Reproduce all records below exactly.

START Data to process

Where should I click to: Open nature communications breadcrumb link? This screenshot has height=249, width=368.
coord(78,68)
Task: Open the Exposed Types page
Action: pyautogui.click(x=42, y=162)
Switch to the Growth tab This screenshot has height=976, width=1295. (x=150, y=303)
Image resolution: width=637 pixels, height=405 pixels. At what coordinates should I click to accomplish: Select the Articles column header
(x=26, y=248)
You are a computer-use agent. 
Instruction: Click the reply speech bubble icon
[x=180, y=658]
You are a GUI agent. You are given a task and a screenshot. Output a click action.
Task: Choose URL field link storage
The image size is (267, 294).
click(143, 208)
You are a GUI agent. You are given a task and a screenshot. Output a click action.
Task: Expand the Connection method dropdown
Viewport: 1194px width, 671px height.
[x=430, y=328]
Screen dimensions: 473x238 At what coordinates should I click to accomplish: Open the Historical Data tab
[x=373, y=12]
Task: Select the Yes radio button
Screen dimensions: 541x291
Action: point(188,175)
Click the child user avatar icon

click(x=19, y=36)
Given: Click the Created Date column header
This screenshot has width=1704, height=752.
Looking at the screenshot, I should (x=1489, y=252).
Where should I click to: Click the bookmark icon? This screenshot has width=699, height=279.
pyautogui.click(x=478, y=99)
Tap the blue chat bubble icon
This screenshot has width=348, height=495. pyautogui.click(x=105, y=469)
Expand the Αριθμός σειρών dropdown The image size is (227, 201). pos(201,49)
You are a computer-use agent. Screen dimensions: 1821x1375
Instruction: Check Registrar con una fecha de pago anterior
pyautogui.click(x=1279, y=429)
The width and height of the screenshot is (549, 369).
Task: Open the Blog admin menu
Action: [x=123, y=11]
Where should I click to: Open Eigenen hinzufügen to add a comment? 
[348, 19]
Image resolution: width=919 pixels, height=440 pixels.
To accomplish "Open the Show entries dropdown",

END Data to process

## Solution for this exercise
Where should I click to: Open nature communications breadcrumb link? This screenshot has height=249, width=368.
coord(78,68)
Task: Open the Exposed Types page
Action: pyautogui.click(x=42, y=162)
Switch to the Growth tab This screenshot has height=976, width=1295. (x=150, y=303)
Image resolution: width=637 pixels, height=405 pixels. At what coordinates should I click to accomplish: Select the Articles column header
(x=26, y=248)
You are a computer-use agent. 
Instruction: Click the reply speech bubble icon
[x=180, y=658]
You are a GUI agent. You are given a task and a screenshot. Output a click action.
Task: Choose URL field link storage
The image size is (267, 294).
click(143, 208)
You are a GUI agent. You are given a task and a screenshot. Output a click action.
Task: Expand the Connection method dropdown
Viewport: 1194px width, 671px height.
[x=430, y=328]
Screen dimensions: 473x238 At what coordinates should I click to accomplish: Open the Historical Data tab
[x=373, y=12]
Task: Select the Yes radio button
Screen dimensions: 541x291
Action: point(188,175)
Click the child user avatar icon

click(x=19, y=36)
Given: Click the Created Date column header
This screenshot has width=1704, height=752.
Looking at the screenshot, I should (x=1489, y=252).
Where should I click to: Click the bookmark icon? This screenshot has width=699, height=279.
pyautogui.click(x=478, y=99)
Tap the blue chat bubble icon
This screenshot has width=348, height=495. pyautogui.click(x=105, y=469)
Expand the Αριθμός σειρών dropdown The image size is (227, 201). pos(201,49)
You are a computer-use agent. Screen dimensions: 1821x1375
Instruction: Check Registrar con una fecha de pago anterior
pyautogui.click(x=1279, y=429)
The width and height of the screenshot is (549, 369).
Task: Open the Blog admin menu
Action: [x=123, y=11]
Where should I click to: Open Eigenen hinzufügen to add a comment? 
[348, 19]
Image resolution: width=919 pixels, height=440 pixels.
To accomplish "Open the Show entries dropdown",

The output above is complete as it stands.